What happens with Univ over the next few years is not just about me. When I was being interviewed for this role I was especially attracted by Univ’s ethos and where the College wants to go. I think that there is a collective agenda that we want to work on together, starting with the Opportunity Programme and the work done last summer through establishing a working party to look at issues around race as a result of the Black Lives Matter movement and the Rhodes Must Fall campaign. Pointing to particular areas of interest that I have, there are many issues around the environment and climate change, which are important both in terms of the work of several College Fellows, and also are central concerns of some of our students. We can do a lot more work, linked to our Fellows’ research and to the Univ North development, which speaks to the measured growth of the College.
Why did you feel that it was important to speak out in support of the Oxford Rhodes Must Fall campaign over the summer?

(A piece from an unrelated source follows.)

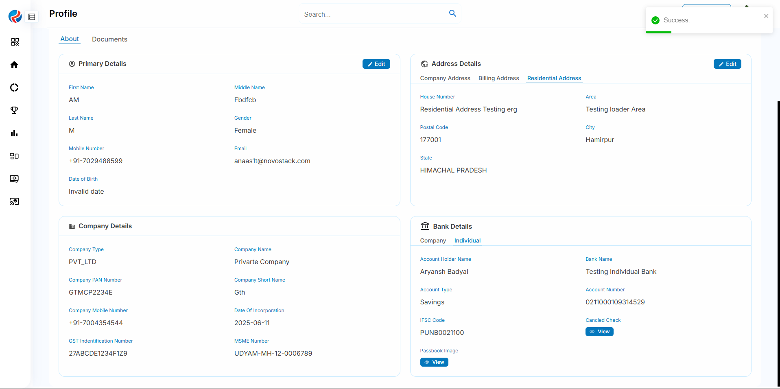780x389 pixels.
Task: Dismiss the Success notification
Action: [766, 16]
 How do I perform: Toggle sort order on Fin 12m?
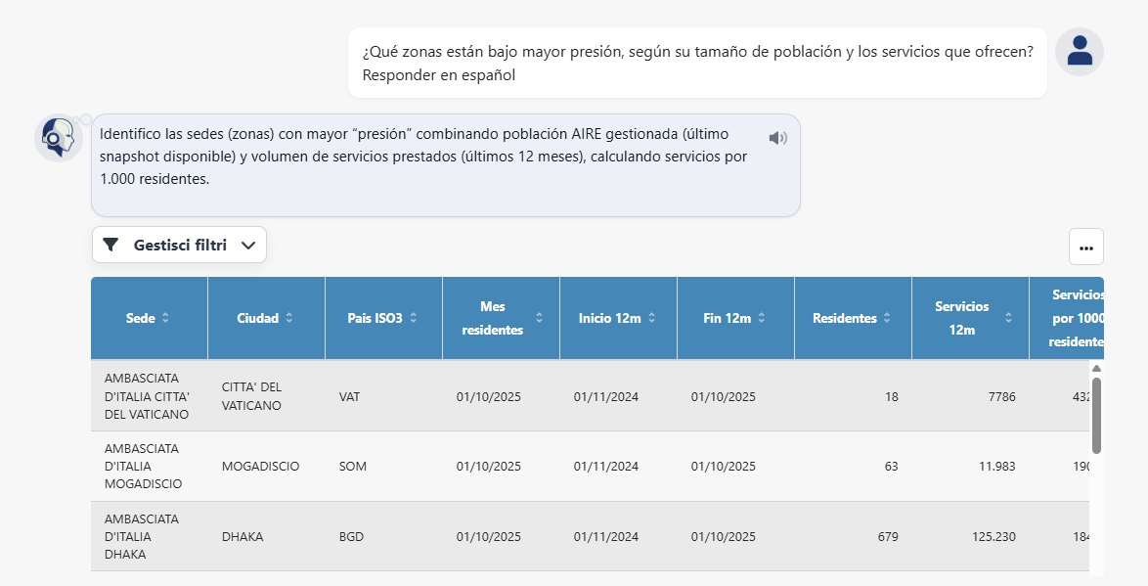pos(761,318)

I have spent many years campaigning on issues of racial justice in the UK, and have sat on many committees addressing these issues. This has always been a part not just of my working life, but a real passion of mine.
Twelve years ago, my sister and I set up a small charity to look at how best to support young black men of talent to get to University and attain good jobs despite the discrimination they face. We now also take young women. In reviewing my work, I felt very strongly that whilst the UK had made some progress, and you can point to the progress that we have made, that progress had been slow. In the midst of this, discussions began regarding who as a society we revere, and who we put up on a plinth. I definitely do not think that we should pull down every single statue; I think public figures are full of light and shade and very few of them don’t have something in their history that we would query or question. I do feel, though, that there are a small number of figures for whom what they have done is so appalling that they have no right to be on a plinth. Whilst I think the work that the Rhodes Trust does in providing graduate scholarships is really positive, I think the figure of Rhodes himself, how he behaved and how he secured his fortune should not be on a pedestal.
Turning finally to a few light-hearted questions about what you do in your free time – it would be great to hear what you do outside of work to let your hair down.
Regarding my free time in the pre-COVID-19 era: I love music – jazz in particular – but I would listen to pretty much anything! I love going to concerts and I love dancing. I love spending time with close friends and family. I don’t cook very often but I do enjoy cooking, and I think going out to eat or having friends over is such a wonderful thing to be able to do! I enjoy reading, theatre and cinema – so really, lots of things that have become difficult because of the pandemic.
I am looking forward to welcoming students, staff and others to group discussions and dinner parties in the Lodgings when life returns to normal!
What have you watched during the lockdown period?
I’m currently watching Lupin on Netflix, and previously I watched The Crown in about two sittings! Like everybody else I’ve been watching Bridgerton, also in about two sittings. Admittedly, I’ve re-watched the famous Pride and Prejudice series for about the nine-hundredth time.
Any books that you’ve especially enjoyed?
I’m currently reading a book about the Haitian revolution called Black Spartacus; I have a real interest in Toussaint Louverture, and this is a very good recent book that’s come out about him.
Finally, if you had to choose a desert island disc, what would it be?
I would have to pick Marvin Gaye’s What’s going on?; it’s great, and it’s also a bit of a cheat because the album tracks run into each other without breaks, so I could probably get an entire album for one track! What’s going on? speaks to now as well as speaking to the past; I love it!